▶ **Instructions for the task**
Comb through the entries for "give" and pull out each line that holds it.

▶ **Records to use**
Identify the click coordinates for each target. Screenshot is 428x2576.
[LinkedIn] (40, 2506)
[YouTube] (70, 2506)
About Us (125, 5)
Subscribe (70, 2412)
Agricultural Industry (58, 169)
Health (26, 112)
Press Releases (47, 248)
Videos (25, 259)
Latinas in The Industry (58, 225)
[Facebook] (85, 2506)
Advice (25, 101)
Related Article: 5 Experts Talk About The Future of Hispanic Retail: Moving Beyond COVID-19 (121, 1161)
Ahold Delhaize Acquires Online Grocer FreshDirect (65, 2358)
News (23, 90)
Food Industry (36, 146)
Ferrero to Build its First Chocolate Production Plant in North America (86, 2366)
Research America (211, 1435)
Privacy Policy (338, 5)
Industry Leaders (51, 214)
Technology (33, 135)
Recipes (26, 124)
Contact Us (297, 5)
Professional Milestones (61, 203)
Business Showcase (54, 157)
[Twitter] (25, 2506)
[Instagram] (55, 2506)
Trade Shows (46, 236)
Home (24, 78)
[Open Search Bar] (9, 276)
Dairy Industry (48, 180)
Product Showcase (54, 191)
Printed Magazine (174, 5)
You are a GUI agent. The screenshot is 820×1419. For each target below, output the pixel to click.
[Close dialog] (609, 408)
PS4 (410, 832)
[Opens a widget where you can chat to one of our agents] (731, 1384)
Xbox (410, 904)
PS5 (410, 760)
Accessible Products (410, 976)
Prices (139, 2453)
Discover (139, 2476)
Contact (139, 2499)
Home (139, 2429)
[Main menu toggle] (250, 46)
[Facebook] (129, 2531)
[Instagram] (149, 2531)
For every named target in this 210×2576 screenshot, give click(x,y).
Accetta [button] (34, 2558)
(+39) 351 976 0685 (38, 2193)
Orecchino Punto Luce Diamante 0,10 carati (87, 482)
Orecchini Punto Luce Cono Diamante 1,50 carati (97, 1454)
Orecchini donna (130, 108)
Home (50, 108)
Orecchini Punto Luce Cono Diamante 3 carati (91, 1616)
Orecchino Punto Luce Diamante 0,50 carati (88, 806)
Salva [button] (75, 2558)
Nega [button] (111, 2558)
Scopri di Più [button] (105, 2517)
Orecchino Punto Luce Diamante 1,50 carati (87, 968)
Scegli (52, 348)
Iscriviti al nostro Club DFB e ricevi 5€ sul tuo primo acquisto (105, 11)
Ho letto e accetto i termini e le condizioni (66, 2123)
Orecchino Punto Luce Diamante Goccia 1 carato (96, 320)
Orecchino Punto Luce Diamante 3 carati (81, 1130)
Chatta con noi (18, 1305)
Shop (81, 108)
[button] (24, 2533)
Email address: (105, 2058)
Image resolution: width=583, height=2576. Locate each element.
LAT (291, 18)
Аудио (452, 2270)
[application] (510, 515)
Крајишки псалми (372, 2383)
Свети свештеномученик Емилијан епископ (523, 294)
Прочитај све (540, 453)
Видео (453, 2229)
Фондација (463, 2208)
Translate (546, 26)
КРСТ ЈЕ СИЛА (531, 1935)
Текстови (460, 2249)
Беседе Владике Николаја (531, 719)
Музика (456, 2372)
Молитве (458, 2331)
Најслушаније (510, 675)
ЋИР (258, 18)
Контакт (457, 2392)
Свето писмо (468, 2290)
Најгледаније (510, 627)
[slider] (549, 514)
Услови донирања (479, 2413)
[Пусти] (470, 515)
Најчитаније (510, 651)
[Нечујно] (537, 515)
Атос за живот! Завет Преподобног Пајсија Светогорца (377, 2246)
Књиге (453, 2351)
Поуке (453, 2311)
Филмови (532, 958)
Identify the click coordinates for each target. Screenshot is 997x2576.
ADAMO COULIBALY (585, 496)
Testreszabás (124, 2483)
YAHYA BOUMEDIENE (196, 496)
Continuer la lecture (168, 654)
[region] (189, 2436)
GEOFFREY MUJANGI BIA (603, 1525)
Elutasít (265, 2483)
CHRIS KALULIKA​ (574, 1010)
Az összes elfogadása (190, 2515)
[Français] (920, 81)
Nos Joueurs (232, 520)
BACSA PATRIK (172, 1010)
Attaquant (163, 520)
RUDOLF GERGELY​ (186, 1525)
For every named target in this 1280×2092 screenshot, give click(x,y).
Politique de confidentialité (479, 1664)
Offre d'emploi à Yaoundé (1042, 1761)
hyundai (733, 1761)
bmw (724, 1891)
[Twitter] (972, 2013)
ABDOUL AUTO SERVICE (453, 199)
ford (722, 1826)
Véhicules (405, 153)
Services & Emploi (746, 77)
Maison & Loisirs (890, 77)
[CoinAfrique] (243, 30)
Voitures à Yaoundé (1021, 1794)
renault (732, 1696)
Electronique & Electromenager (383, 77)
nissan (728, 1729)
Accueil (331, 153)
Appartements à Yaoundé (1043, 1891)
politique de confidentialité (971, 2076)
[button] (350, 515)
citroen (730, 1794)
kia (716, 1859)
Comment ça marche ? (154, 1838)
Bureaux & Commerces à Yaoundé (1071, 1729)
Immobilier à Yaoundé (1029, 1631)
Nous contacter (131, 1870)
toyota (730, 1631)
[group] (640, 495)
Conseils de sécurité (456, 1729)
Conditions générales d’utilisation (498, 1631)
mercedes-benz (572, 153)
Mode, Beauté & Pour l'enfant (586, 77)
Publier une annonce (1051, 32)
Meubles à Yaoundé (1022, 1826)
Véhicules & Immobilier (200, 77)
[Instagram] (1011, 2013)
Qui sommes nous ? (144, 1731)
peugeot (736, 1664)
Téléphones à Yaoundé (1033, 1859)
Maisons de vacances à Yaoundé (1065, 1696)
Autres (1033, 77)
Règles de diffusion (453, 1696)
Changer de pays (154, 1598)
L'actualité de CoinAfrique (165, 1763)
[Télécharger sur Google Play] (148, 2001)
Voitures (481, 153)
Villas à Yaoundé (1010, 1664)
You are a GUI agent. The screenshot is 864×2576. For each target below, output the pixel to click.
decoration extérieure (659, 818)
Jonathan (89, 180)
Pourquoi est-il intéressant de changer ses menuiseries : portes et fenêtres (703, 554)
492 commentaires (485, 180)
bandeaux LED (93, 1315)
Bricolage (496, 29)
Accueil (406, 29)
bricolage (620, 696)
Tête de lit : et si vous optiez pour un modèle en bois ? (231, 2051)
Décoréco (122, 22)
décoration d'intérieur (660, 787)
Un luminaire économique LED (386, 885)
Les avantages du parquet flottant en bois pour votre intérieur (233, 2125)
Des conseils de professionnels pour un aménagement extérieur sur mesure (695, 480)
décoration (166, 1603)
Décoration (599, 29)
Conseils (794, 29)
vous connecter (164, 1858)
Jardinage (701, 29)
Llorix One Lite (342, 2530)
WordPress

▶ **Solution to this task**
For every named target in this 210×2576 screenshot, give click(x,y).
For every named target in this 1280×2092 screenshot, give click(x,y).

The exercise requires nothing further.